Além do debate sobre “Propaganda do Terror”

O auditório lotou. O objetivo era bem claro: como discutir propaganda e terror, em diferentes versões? Mais que isso: como conviver com interpretações conflitantes sobre o vínculo dessas duas palavras? Foi exatamente a mistura que gerou tanto interesse no debate da noite de ontem, com as presenças dos professores Heni Ozi Cukier, João Matta, Leão Serva e Pedro de Santi da ESPM . Com um debatedor de notória vivência no tema, o jornalista Guga Chacra. A mediação do debate ficou por conta do professor Ismael Rocha.

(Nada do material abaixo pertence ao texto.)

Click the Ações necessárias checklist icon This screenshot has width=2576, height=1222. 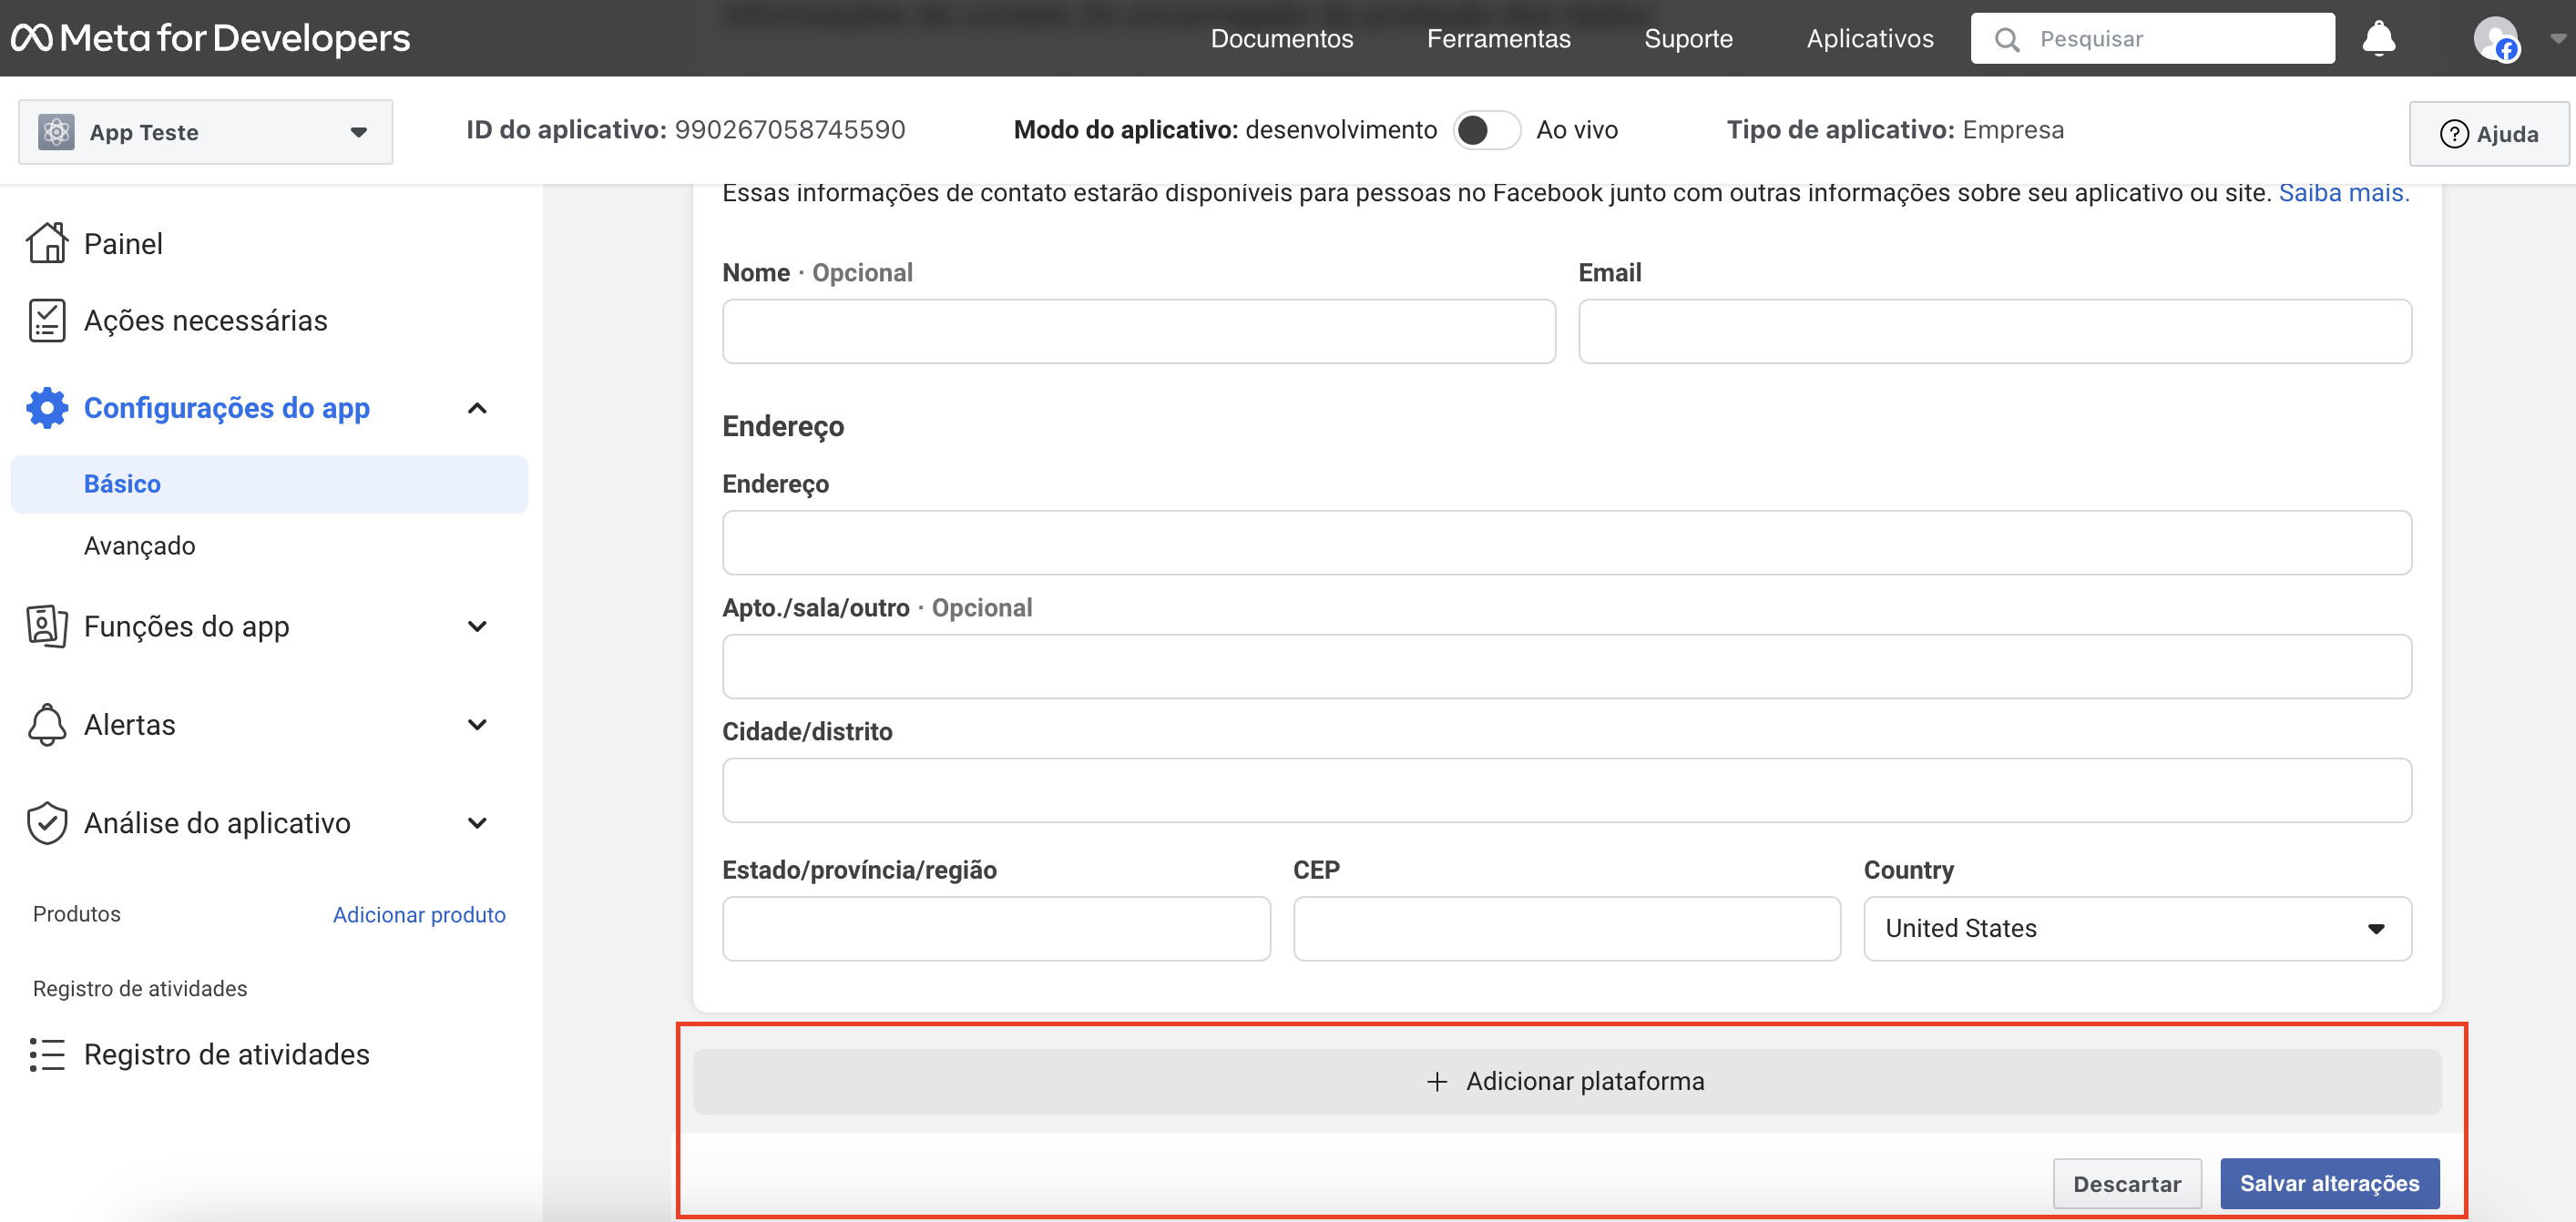47,320
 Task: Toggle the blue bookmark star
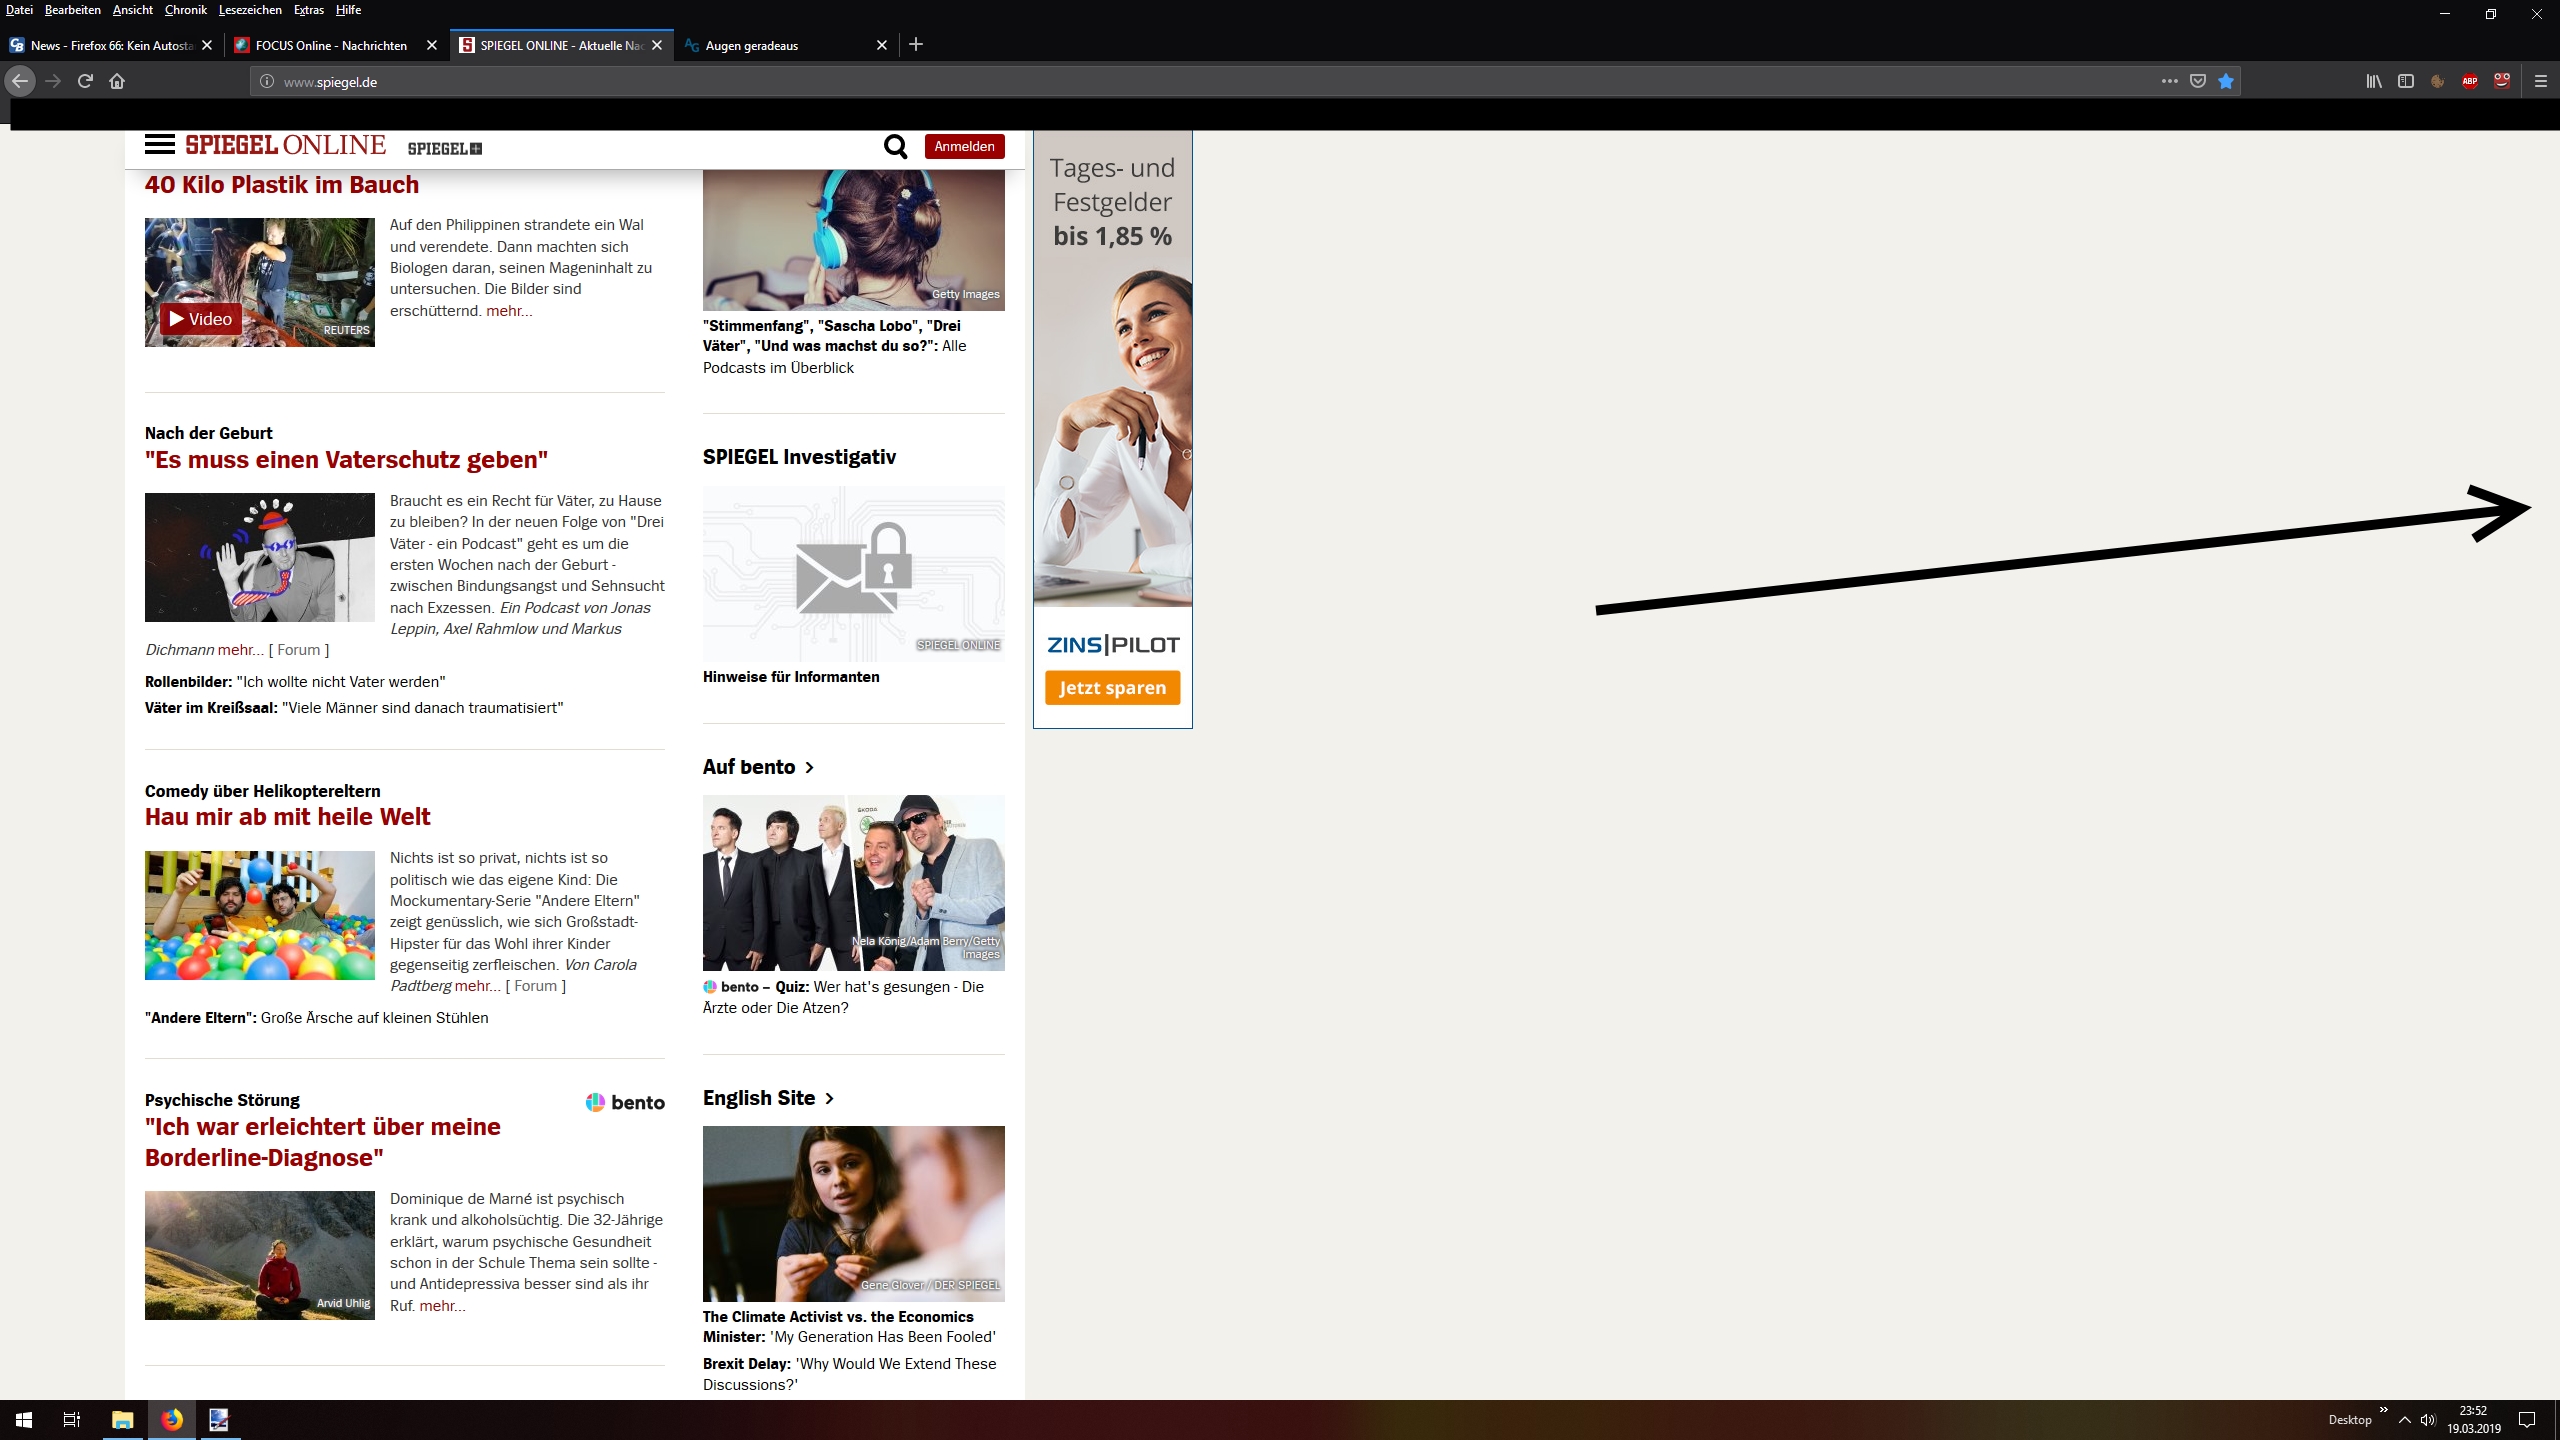tap(2226, 82)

“Não é possível mais ganhar guerra nenhuma no mundo de hoje, só com a força, é preciso usar o discurso certo”. Com esta frase o professor Heni mostrou que o “discurso” de horror do Estado Islâmico tem duas “funções”. Primeiro, aterrorizar seus inimigos e, depois, “atrair novas adesões” para a causa. Heni descreveu a “estrutura de mídia” usada pelos radicais islâmicos, com seus vídeos de horror, como instrumento de propaganda com função definida e eficiente.

O professor João Matta tomou outro caminho e descreveu como na Londres de agosto de 2011 era até possível comemorar o casamento e andar na rua ou metrô sem estar assustado, desde que “não se tivesse assistido tv”. O medo vinha da tela. Depois de saber dos atentados toda a paz desaparecia. A exposição de poder do terror é que constrói a sua eficiência, como mostrou Matta.

A má compreensão da Primavera Árabe, para o professor Leão Serva, foi corte importante na compreensão equivocada do terrorismo de origem islâmica radical. Muita gente entendeu aquelas manifestações como uma luta entre democratas versus ditaduras sanguinárias. A realidade era bem mais complexa do que isso. Depois, Serva mostrou que , muitas vezes, o terrorismo é sinal de fraqueza e não de força. Por último o experiente jornalista descreveu como a mídia pode se tornar “refém do terrorismo” pela obrigação de noticia-lo. Mas, ponderou Serva, as imagens de decapitação na rede potencializam essa “crônica da fraqueza” do terrorismo, emprestam força que, na verdade, “sinalizam bastante fraqueza”.

O enforcamento de Saddam Hussein talvez tenha sido “inspirador” para o Estado Islâmico, como notou o professor Pedro de Santi. Inspirador porque alguém filmou o enforcamento do ditador e o vídeo se tornou viral poderoso. Pode ter nascido aí a “sedução pelo terror”, que há tanto tempo atrai tanto gente para assistir uma execução, como na Londres até quase 1900. Pedro notou que em nosso mundo “embaralhado de representações, sem referência de realidade, a visão da morte real tem um poder único”. O poder da propaganda do terror, para o professor Pedro, “reside na capacidade de atrair esta dimensão mórbida inconfessável em nós”.

A fala do jornalista Guga Chacra botou o dedo na ferida: até agora o Estado Islâmico cometeu zero atentados contra o Ocidente Nos EUA, em 2014, não ocorreu nenhuma morte por terrorismo. Chacra criticou, com ênfase, a generalização sobre o mundo mulçumano como reduto de “discursos fanáticos”. O jornalista mostrou como o terrorismo de origem islâmica foi muito grave no Ocidente dez anos atrás. Não é mais. Guga respondeu com idêntica ênfase a pergunta do moderador, professor Ismael Rocha sobre “quem financia o terror”? O jornalista mostrou que, hoje, o que menos o Estado islâmico precisa é de “financiamento externo”. Muitas formas de crimes financiam este radicalismo, desde o contrabando de petróleo, a pura extorsão ou sequestro praticados nos territórios que ocupa. Chacra foi taxativo sobre o controle do Estado Islâmico: ou os inimigos dos radicais “retiram o território que eles ocupam ou a fonte de financiamento não seca”. Boa percepção de uma dramática realidade.